It amazes me how much simple and complex code has been written by experienced developers without following some basic programming conventions of putting constants and literals on the left sides of an expression. I am thinking about the use of ‘=’ operator in ‘if’ statements. Some languages such as Visual Basic interpret it differently depending on the context. For instance:
[VB]
Dim length As Integer = 5 Dim perimeter As Integer = 0 If (length = 0) Then // Case 1 Console.WriteLine("Length must be greater than zero") Else perimeter = 4 * length // Case 2 Console.WriteLine("Perimeter is {0}", perimeter) End If
The output of this method is: ‘Perimeter is 20‘.
In the first case ‘=’ operator is used to compare the variable ‘length’ and the constant ‘0’. However, in the second case it is used to assign a value to the ‘perimeter’ variable. Even though the same ‘=’ operator was used the meaning was different because of the context.

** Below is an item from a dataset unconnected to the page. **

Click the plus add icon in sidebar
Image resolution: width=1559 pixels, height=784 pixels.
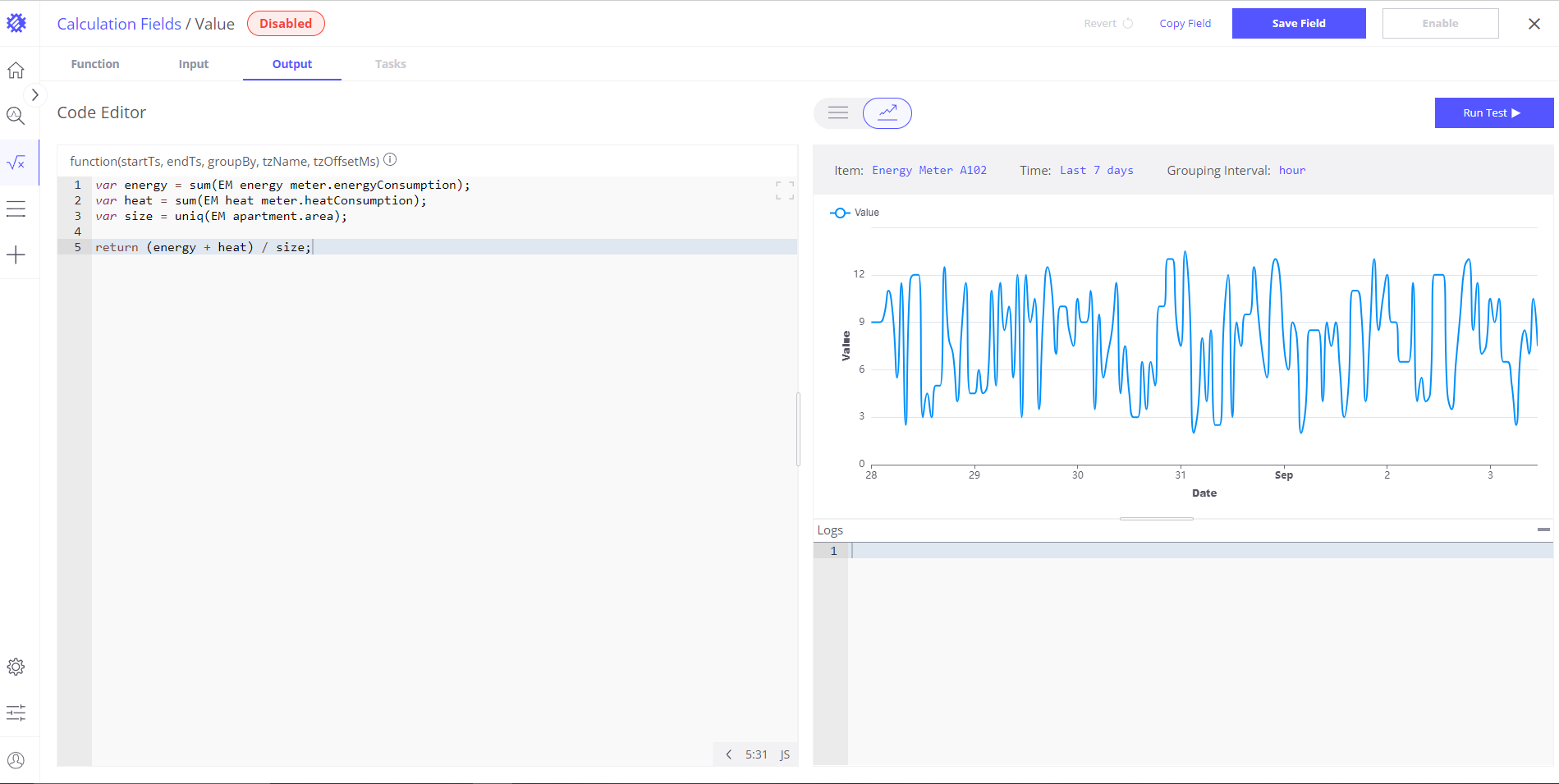(16, 254)
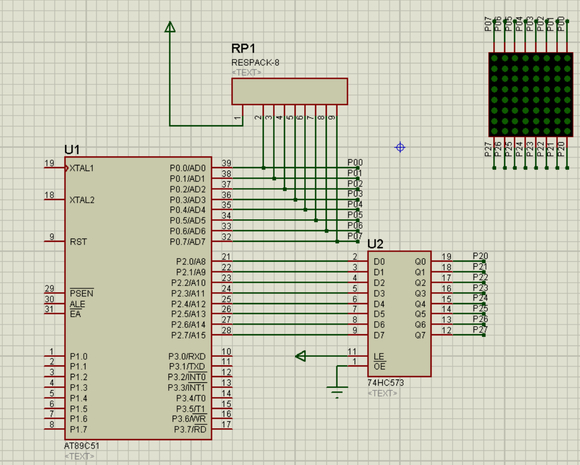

Unlike VB there are languages such as C++ which unambiguously interpret ‘=’ operator. For instance:
[C++]
int length = 5; int perimeter = 0; if (length = 0) // Case 1 { printf(“Length must be greater than zero”); } else { perimeter = 4 * length; // Case 2 printf(“Perimeter is {0}”, perimeter); }
The output of this method is: ‘Perimeter is 0‘.

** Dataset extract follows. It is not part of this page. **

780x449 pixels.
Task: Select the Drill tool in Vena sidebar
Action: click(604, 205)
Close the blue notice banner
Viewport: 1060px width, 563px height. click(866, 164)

In both cases ‘=’ operator is used to assign a value to the variable. Most of the time this is not the intention of a developer. It is usually intended to compare two values in the ‘if’ statement. These kinds of bugs are very easy to introduce and relatively hard to track down.
Luckily we can make a compiler work for us by putting constants and literals on the left sides of expression, like this:
[C++]
if (0 = length) // Case 1 { printf("Length must be greater than zero"); }
In this instance the compiler would catch the error because assigning anything to a literal is invalid. We would catch the potential bug during compilation time instead of debugging.